- [Selected text]:

Computational neuroaesthetics is the discipline that connects neuroscience, psychology and computer science. It represents the evolution of neuroaesthetics and computational aesthetics and investigates the brain processes of human beings involved during the aesthetic experience.

In pursuing this research objective it uses a methodology that integrates the methods and techniques which are typical of neuroscience with those typical of computational science. The visual stimuli observed by people, such as images, are computationally processed to obtain a numerical value of the aesthetic features, such as brightness and hues, which are related to the brain processes of the subjects. In doing so, computational neuroaesthetics overcomes the limits of computational aesthetics, which uses only classical measuring instruments, such as self report scales, to assess the positive emotions experienced by individuals.

== Areas of application ==
The results that emerge from computational neuroaesthetics research can be applied in several areas. The privileged one is the field of marketing and communication, since it is possible to know which aesthetic characteristics an advertising stimulus should have to be appreciated at a deep and implicit level by consumers. These positive reactions are a factor that influences the orientation of people towards the products and the brands that are promoted.

Another area of application is design and user experience design. In fact, the aesthetics of products and phygital interfaces is a fundamental component for user experience. Computational neuroaesthetics offers useful knowledge to develop a design that respects those aesthetic parameters which are able to improve user experience. Products and services with good UX levels are perceived as better and easier to use by consumers.

- [Task item]:
Quote the passage on computational neuroaesthetics between "Computational neuroaesthetics is" and "the aesthetic experience.", inclusive.

[Stored data entries]
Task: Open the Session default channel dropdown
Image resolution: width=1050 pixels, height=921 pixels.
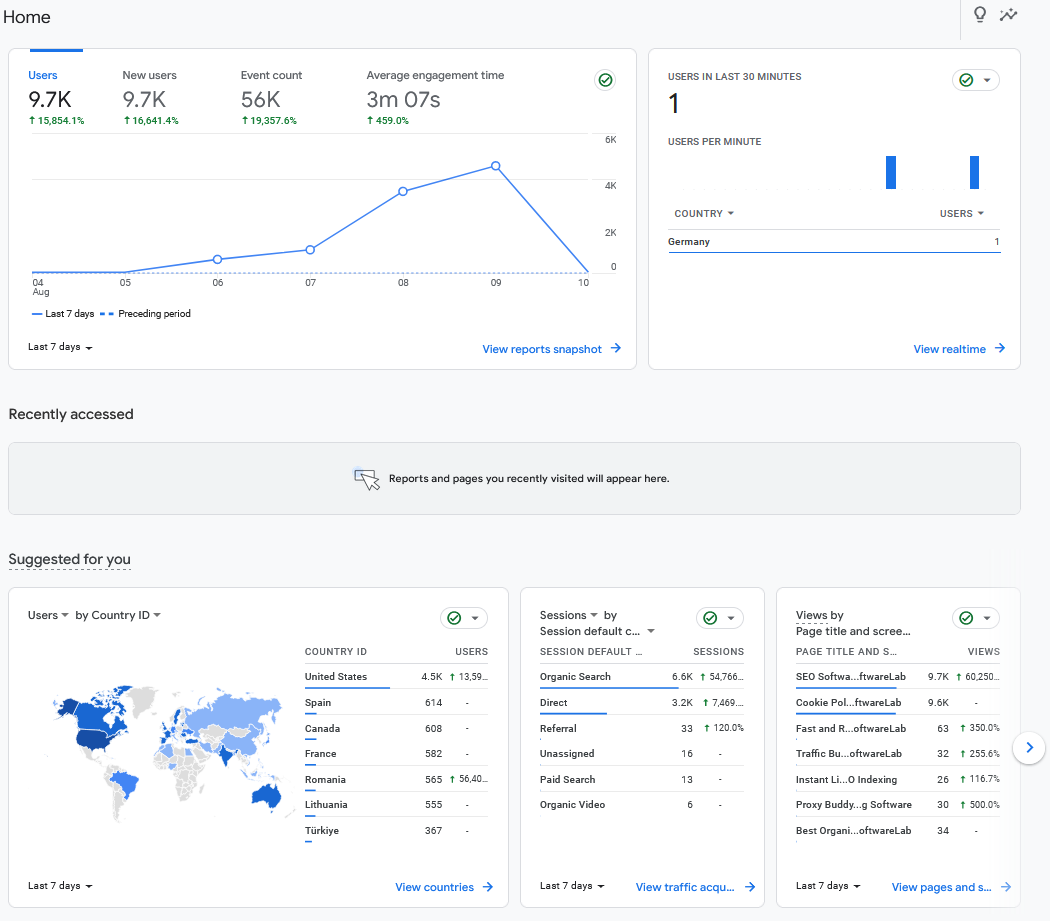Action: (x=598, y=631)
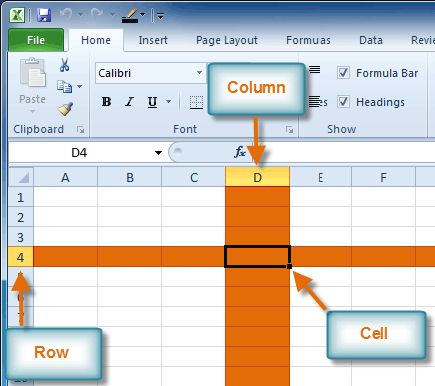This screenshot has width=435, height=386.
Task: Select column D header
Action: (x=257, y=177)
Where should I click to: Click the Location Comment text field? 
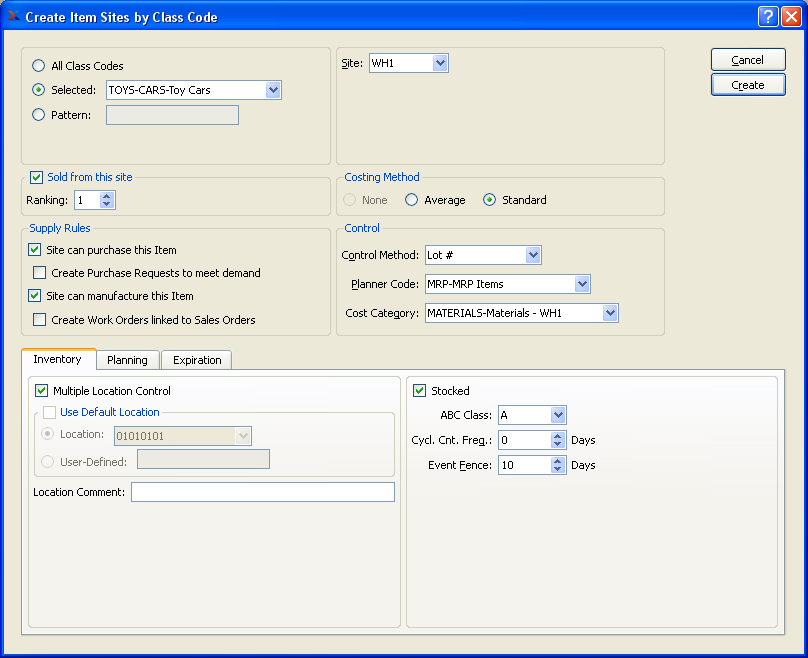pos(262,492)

- [Answer]:
Computational neuroaesthetics is the discipline that connects neuroscience, psychology and computer science. It represents the evolution of neuroaesthetics and computational aesthetics and investigates the brain processes of human beings involved during the aesthetic experience.